▸ What you will do
After locating the line that contains "Where should I click to: Click" in the records below, write out exactly that line and each line after it through the one that contains "You are a computer-use agent. The width", and nothing else.

▸ Records supplied
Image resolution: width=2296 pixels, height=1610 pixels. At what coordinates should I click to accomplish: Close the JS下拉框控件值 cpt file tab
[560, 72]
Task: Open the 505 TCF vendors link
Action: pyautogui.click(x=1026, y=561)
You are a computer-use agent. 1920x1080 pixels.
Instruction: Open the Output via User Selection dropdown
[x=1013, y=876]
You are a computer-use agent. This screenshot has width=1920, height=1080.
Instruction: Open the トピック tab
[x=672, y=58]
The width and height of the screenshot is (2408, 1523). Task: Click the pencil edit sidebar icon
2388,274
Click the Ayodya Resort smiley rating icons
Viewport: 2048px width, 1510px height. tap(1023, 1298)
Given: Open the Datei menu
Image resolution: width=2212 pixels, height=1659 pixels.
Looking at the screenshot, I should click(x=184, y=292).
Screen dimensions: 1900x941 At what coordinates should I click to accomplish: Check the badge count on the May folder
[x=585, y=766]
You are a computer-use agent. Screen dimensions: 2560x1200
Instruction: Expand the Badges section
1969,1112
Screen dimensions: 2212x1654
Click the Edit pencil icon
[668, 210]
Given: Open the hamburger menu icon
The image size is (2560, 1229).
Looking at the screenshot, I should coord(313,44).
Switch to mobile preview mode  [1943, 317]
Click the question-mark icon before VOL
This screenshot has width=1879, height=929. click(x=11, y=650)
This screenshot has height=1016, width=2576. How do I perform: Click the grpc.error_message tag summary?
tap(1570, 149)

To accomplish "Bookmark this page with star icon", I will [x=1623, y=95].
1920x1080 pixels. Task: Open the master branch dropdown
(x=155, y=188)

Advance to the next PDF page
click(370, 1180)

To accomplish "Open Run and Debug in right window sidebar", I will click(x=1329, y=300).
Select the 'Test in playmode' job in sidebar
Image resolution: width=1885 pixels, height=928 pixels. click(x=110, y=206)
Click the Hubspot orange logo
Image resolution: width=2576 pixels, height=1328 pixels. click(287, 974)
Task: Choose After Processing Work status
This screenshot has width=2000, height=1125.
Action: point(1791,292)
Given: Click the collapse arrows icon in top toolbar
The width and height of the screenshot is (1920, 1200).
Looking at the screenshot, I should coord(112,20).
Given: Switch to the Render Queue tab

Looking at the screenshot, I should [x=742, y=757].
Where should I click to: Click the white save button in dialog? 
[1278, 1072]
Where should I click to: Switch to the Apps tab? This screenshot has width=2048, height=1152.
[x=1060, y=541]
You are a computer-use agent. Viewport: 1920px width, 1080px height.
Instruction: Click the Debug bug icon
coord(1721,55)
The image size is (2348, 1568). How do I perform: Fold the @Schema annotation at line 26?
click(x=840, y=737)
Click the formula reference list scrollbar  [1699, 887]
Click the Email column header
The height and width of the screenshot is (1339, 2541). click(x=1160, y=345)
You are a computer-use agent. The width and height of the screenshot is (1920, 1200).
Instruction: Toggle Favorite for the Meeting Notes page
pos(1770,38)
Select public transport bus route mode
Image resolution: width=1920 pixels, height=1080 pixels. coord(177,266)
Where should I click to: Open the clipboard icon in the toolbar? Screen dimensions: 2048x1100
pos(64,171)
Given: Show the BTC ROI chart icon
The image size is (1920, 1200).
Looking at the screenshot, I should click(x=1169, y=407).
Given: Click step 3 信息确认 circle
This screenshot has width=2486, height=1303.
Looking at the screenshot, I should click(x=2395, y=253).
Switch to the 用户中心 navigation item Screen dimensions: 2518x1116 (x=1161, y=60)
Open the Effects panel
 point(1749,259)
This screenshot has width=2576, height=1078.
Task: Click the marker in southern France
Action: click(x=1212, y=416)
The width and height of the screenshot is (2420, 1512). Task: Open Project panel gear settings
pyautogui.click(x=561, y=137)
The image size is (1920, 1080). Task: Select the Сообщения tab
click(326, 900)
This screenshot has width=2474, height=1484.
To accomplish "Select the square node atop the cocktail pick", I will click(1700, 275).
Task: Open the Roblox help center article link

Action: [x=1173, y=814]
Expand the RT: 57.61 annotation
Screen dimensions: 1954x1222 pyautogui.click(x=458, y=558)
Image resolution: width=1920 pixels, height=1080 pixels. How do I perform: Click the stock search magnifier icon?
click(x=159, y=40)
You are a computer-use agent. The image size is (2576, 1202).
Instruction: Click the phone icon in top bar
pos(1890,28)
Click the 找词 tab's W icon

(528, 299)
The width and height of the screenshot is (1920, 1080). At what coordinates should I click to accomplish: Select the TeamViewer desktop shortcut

▸ Answer
Where should I click to: Click the white save button in dialog? 
[1278, 1072]
Where should I click to: Switch to the Apps tab? This screenshot has width=2048, height=1152.
[x=1060, y=541]
You are a computer-use agent. Viewport: 1920px width, 1080px height.
Instruction: Click the Debug bug icon
coord(1721,55)
The image size is (2348, 1568). How do I perform: Fold the @Schema annotation at line 26?
click(x=840, y=737)
Click the formula reference list scrollbar  [1699, 887]
Click the Email column header
The height and width of the screenshot is (1339, 2541). click(x=1160, y=345)
You are a computer-use agent. The width and height of the screenshot is (1920, 1200).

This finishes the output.